FAM19A4/miR124-2 DNA Methylation can predict the risk of cervical cancer

June 2022 Clinical Practice Nalinee Pandey
Cervical cancer cell

Dutch researchers at the NKI Cancer Center Amsterdam report that the absence of DNA methylation at the gene FAM19A4 and microRNA miR124-2 is associated with clinical regression in grade 2/3 cervical intra-epithelial neoplasia (CIN). The findings of this study were recently published in the Journal of Clinical Oncology.

Some of the grade2/3 CINs can progress to cervical cancer; thus, predicting clinical regression can help avoid overtreatment for these patients.


The multicentre, longitudinal, CONCERVE study enrolled 114 females (80 with CIN2 and 34 with CIN3) at three clinics across the Netherlands. These participants were observed for 24 months in a “wait-and-see” policy. They were tested for human papillomavirus (HPV) every six months, along with cytology and colonoscopy examination to exclude disease progression. Finally, two biopsies were taken at the final study visit.
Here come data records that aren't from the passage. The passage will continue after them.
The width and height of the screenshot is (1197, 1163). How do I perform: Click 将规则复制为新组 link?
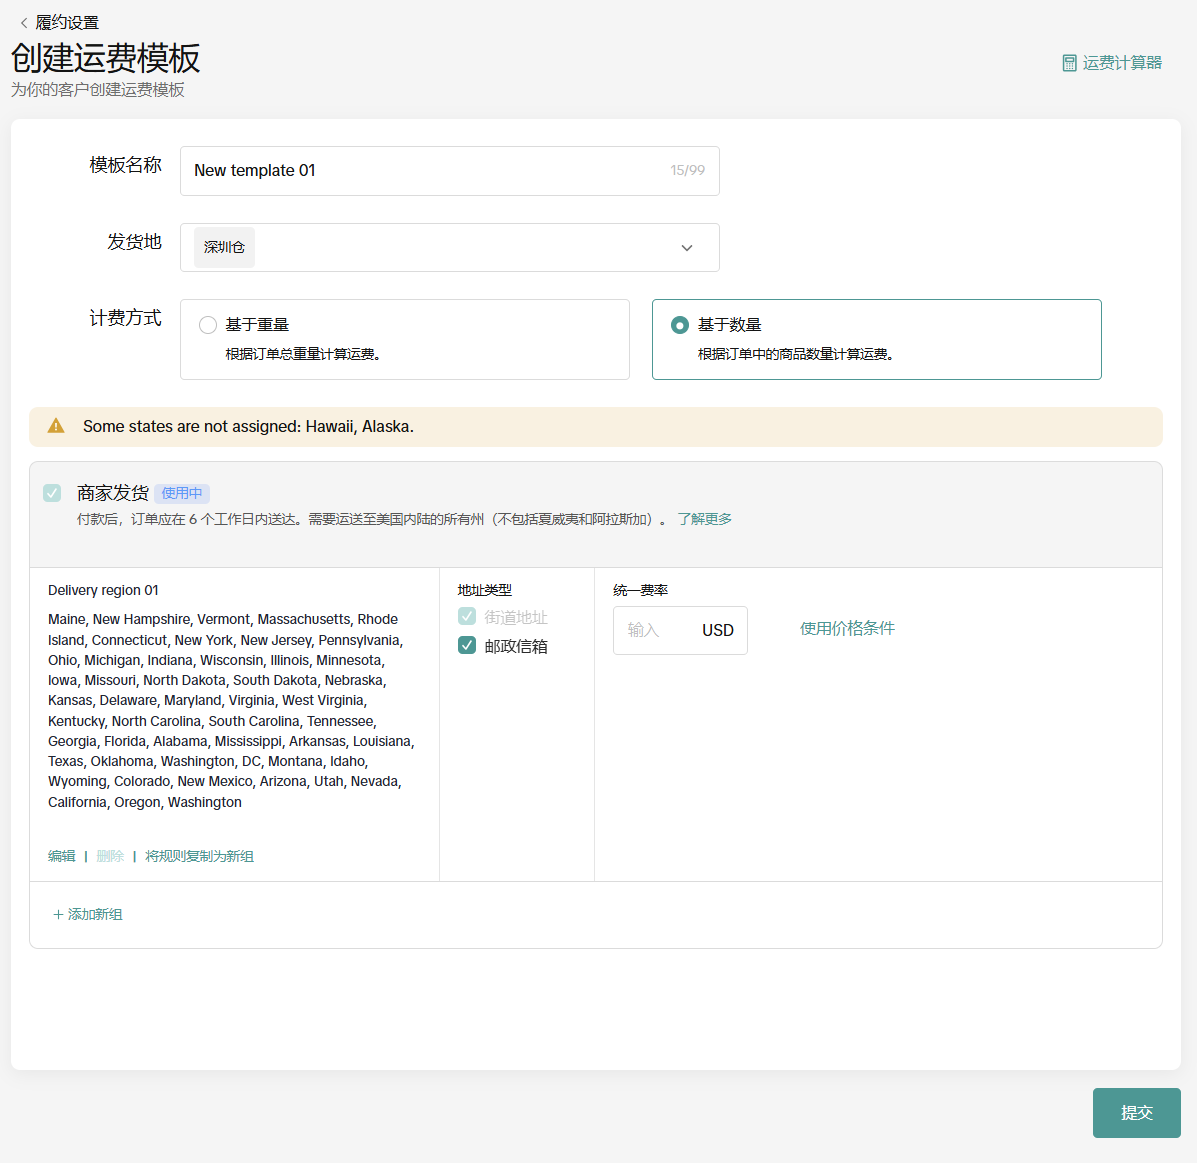coord(199,856)
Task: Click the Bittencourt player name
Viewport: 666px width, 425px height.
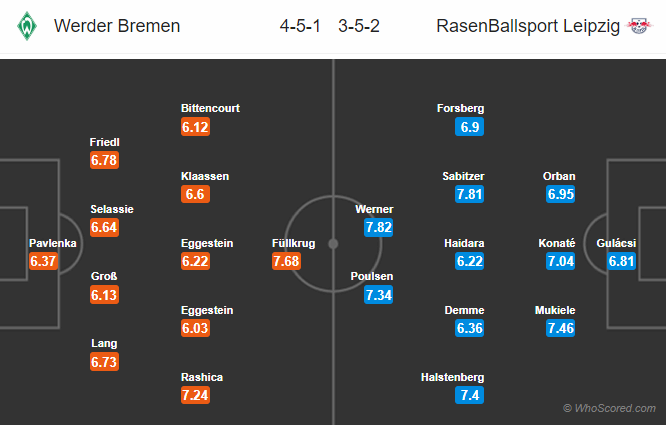Action: pyautogui.click(x=210, y=108)
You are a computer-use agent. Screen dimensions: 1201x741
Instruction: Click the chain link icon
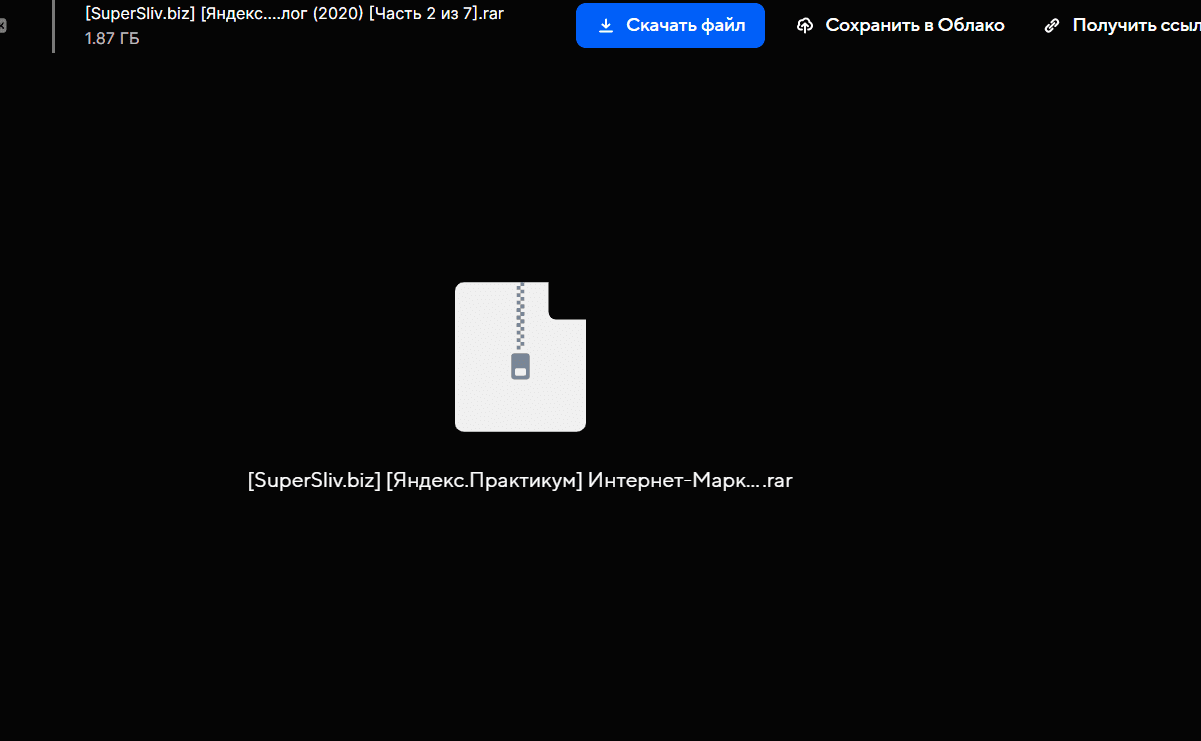click(1051, 25)
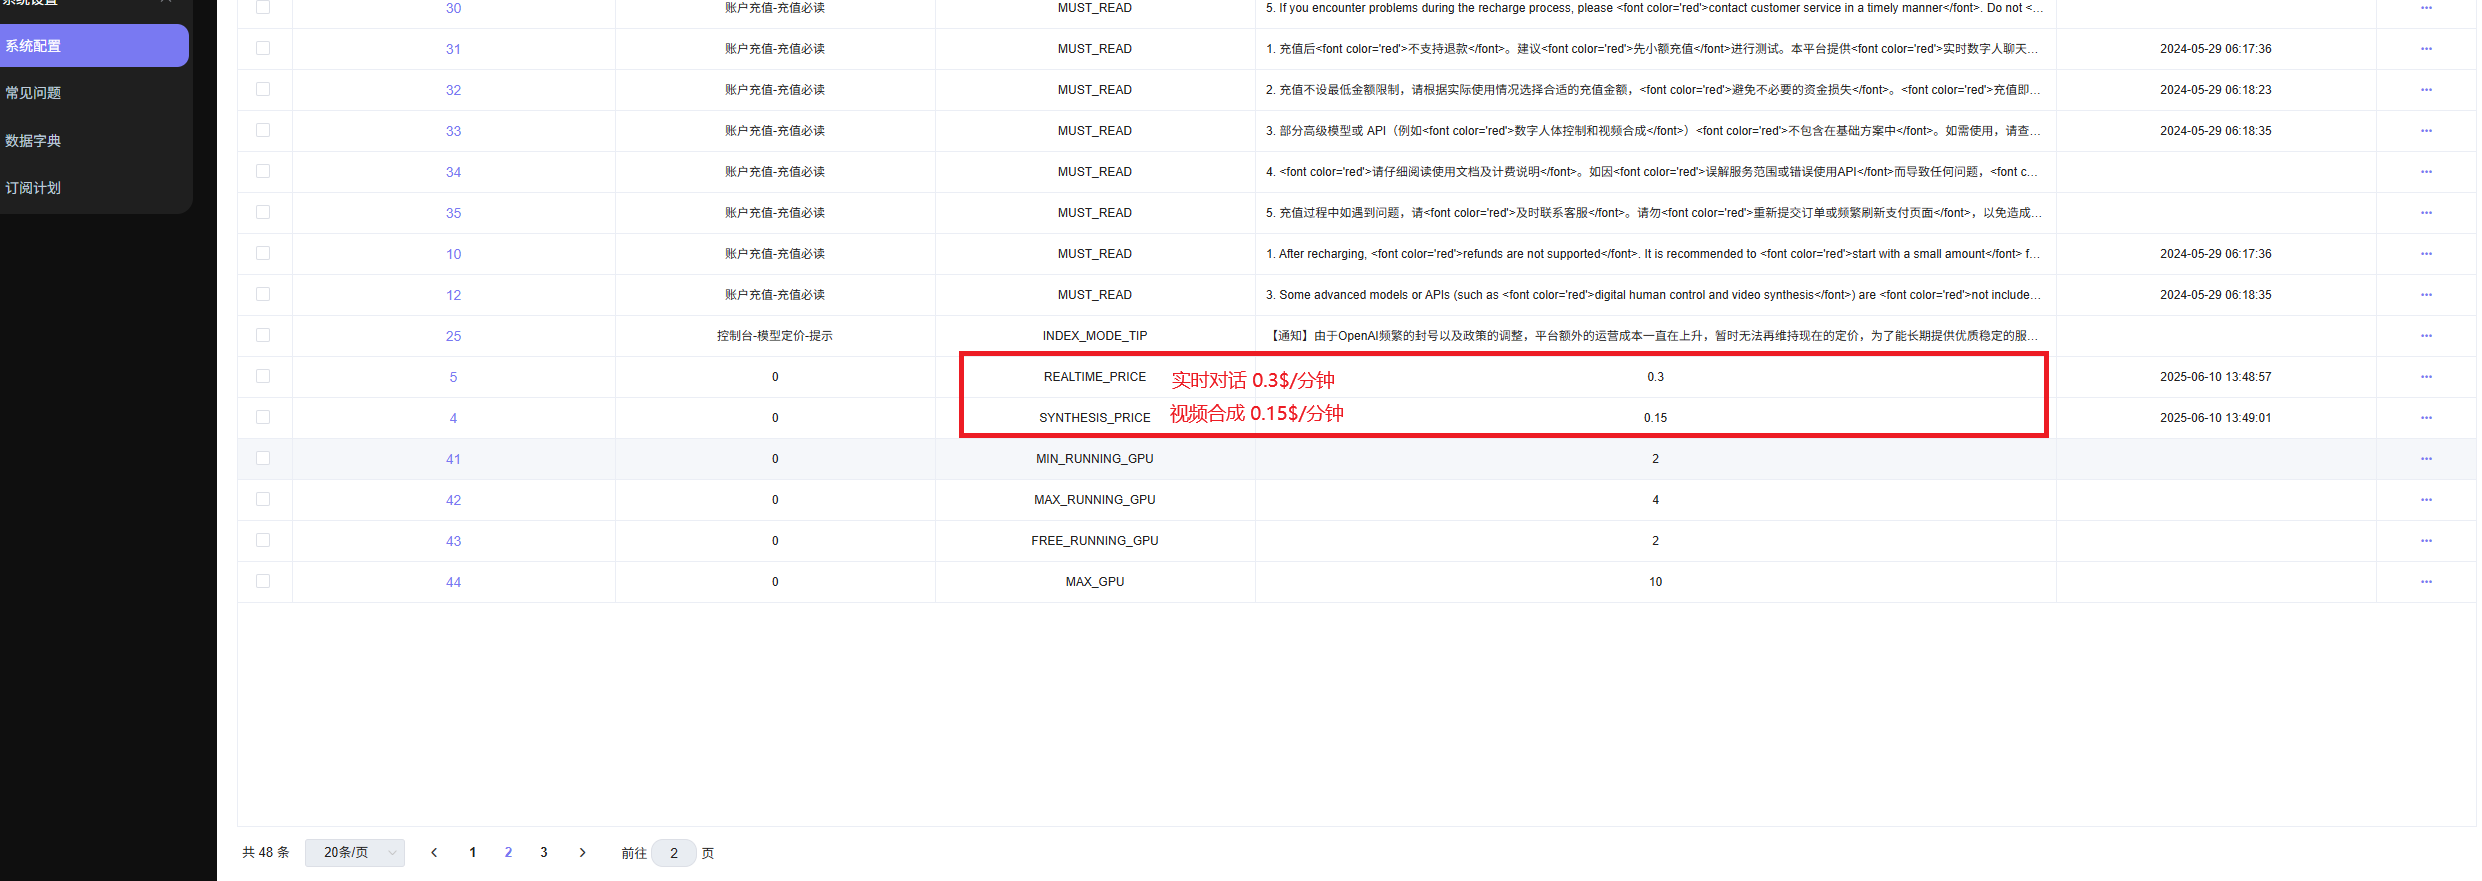The height and width of the screenshot is (881, 2482).
Task: Go to page 3 in pagination
Action: click(x=544, y=853)
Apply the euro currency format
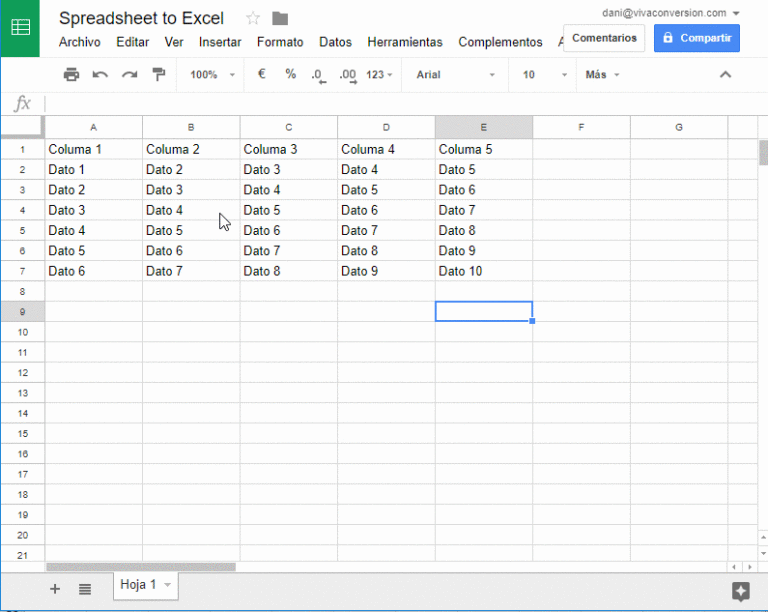 261,74
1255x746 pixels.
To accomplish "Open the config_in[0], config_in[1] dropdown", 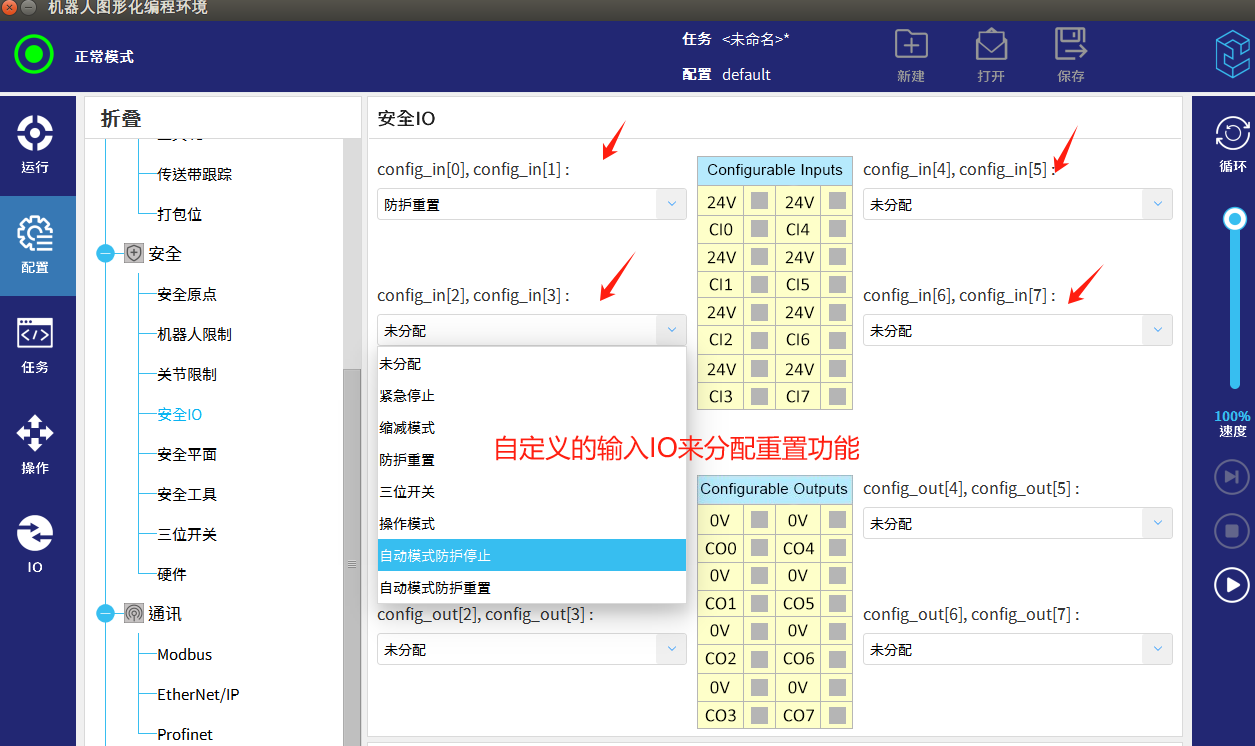I will pyautogui.click(x=531, y=205).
Clinical regression and progression were seen during the follow-up period in 67 and 25 patients. Interestingly, clinical regression was seen in 74.7% (95% confidence interval [CI] = 65.7%–81.7%) of patients with a negative FAM19A4/miR124-2 methylation test as compared to those with a positive result (51.4%, 95% CI = 34.6%–65.9%, P = .013). Clinical regression in patients with an unmethylated FAM19A4/miR124-2 status was highest among patients with atypical squamous cells of undetermined significance/low-grade intraepithelial lesion (88.4%), or HPV16 was negative (85.1%).


The investigators concluded, “Most women with untreated CIN2/3 and a negative baseline FAM19A4/miR124-2 methylation test showed clinical regression. Methylation, in combination with cytology or HPV genotyping, can be used to support a wait-and-see policy in women with CIN2/3.”


Kremer, W.W., et al (2022) Clinical Regression of High-Grade Cervical Intraepithelial Neoplasia Is Associated With Absence of FAM19A4/miR124-2 DNA Methylation (CONCERVE Study). J. Clin. Oncol.